D. Debugging Terraform Output

Increase Terraform’s verbosity for more detailed error messages:

export TF_LOG=TRACE
export AZURE_LOG_LEVEL=DEBUG # Provides more Azure API specific details
terraform plan

This can reveal exactly which Azure API call is failing and often includes the specific HTTP status code (e.g., 403 Forbidden) and a more detailed message from Azure.


4. Verification

Once you’ve adjusted permissions and/or configuration, verify your fix.

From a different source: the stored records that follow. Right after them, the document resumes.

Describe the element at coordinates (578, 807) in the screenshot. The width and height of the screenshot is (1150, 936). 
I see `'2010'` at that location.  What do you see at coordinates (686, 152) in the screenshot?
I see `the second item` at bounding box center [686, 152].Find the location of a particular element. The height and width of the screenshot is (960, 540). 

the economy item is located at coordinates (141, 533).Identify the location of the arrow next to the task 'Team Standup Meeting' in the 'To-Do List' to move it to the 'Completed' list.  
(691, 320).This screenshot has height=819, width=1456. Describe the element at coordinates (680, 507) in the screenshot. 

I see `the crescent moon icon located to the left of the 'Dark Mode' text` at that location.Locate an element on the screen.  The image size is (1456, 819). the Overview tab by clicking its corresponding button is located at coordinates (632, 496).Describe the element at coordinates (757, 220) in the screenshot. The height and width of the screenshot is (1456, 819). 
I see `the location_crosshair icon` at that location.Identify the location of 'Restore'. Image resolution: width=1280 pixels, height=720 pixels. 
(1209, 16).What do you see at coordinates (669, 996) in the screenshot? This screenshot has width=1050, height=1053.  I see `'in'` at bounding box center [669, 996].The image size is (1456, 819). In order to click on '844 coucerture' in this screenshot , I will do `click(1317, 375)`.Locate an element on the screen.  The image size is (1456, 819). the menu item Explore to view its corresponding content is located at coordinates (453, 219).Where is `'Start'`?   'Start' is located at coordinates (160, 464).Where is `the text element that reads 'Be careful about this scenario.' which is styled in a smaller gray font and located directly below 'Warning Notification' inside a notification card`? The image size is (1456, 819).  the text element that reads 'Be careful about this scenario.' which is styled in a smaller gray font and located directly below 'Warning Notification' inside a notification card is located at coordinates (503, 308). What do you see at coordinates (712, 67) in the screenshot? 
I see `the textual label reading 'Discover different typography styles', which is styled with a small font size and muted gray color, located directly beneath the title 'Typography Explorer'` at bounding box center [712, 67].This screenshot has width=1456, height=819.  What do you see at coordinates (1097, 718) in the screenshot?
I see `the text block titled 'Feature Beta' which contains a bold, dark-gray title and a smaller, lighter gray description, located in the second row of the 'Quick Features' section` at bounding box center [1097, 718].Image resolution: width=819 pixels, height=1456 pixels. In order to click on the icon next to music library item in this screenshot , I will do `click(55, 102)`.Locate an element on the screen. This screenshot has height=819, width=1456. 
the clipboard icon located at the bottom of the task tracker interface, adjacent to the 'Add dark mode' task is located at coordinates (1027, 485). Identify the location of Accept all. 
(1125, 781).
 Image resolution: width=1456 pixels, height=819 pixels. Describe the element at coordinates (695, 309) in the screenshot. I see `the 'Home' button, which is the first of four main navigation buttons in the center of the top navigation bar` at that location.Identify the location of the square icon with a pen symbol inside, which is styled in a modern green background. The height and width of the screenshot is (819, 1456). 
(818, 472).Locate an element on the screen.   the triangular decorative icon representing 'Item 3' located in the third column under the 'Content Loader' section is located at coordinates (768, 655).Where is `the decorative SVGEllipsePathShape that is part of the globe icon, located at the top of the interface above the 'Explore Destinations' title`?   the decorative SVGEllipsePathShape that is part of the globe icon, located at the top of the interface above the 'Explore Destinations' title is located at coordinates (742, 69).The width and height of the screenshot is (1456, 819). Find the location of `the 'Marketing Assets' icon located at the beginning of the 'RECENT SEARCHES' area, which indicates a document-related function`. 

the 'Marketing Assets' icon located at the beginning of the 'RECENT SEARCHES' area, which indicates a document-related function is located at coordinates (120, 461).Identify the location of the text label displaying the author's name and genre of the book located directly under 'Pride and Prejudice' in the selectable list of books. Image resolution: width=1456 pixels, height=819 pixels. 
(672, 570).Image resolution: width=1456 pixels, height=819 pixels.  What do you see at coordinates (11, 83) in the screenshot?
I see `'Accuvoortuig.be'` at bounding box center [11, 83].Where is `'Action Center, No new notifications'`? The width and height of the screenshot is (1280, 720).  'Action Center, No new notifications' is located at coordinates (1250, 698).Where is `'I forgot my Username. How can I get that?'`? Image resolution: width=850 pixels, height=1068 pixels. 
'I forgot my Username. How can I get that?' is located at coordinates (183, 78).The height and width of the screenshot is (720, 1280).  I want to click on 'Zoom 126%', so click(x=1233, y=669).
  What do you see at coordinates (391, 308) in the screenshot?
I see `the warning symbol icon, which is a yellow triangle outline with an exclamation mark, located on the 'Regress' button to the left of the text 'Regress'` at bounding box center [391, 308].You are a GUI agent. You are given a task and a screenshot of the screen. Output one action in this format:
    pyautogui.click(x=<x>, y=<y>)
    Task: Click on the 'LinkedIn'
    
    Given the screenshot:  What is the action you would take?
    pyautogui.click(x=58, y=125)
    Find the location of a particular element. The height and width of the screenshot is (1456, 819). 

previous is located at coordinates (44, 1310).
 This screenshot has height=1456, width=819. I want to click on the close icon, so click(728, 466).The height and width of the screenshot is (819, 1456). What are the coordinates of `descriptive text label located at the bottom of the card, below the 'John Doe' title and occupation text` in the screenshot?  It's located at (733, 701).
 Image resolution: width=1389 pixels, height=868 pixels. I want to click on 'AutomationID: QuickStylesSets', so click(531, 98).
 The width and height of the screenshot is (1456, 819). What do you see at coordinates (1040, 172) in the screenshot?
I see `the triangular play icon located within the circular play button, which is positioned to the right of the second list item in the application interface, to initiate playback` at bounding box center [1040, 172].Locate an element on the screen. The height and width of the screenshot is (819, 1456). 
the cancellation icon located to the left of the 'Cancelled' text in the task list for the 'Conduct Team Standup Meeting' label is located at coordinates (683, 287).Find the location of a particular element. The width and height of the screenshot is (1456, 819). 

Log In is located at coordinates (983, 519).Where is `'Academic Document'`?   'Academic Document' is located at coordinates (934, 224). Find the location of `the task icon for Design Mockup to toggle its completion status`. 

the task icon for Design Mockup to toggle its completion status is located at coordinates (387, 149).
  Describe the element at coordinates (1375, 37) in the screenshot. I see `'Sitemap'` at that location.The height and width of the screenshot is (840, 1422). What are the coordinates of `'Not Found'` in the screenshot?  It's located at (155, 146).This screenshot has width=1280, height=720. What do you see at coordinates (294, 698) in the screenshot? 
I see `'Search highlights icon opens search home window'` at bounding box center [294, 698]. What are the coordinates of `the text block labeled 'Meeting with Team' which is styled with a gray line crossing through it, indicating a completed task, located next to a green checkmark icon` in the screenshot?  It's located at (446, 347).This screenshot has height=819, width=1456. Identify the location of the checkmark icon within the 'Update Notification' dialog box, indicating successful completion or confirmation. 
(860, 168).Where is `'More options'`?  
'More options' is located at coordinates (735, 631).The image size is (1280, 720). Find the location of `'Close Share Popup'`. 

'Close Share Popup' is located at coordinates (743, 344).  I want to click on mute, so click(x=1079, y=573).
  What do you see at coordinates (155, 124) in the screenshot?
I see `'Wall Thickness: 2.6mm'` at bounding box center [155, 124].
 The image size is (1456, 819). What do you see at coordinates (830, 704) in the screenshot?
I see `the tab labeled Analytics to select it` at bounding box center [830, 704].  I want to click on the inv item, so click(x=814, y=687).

  1. Clear Terraform Cache (Optional but Recommended):

    rm -rf .terraform .terraform.lock.hcl # Remove generated files
    terraform init -upgrade
  2. Perform a Terraform Plan: This will simulate the changes without applying them, allowing you to confirm if the permission issue is resolved.

    terraform plan
    • Expected Outcome (Success): Terraform will output a plan detailing the resources it intends to create, modify, or destroy, without any “Permission Denied” errors.
    • Expected Outcome (Failure): If you still encounter “Permission Denied,” re-evaluate the previous steps. The granted role might still be insufficient, the scope too narrow, or the credentials still misconfigured. Review the verbose logs (TF_LOG=TRACE) closely.
  3. Apply the Terraform Configuration: If terraform plan succeeds, proceed with the application.

    terraform apply
    • Expected Outcome: Terraform successfully deploys your resources to Azure.

By systematically addressing the identity, role assignments, and credential configuration, you can effectively troubleshoot and resolve “Terraform Permission Denied” errors on Azure VMs. Remember to prioritize the principle of least privilege in your permanent solutions.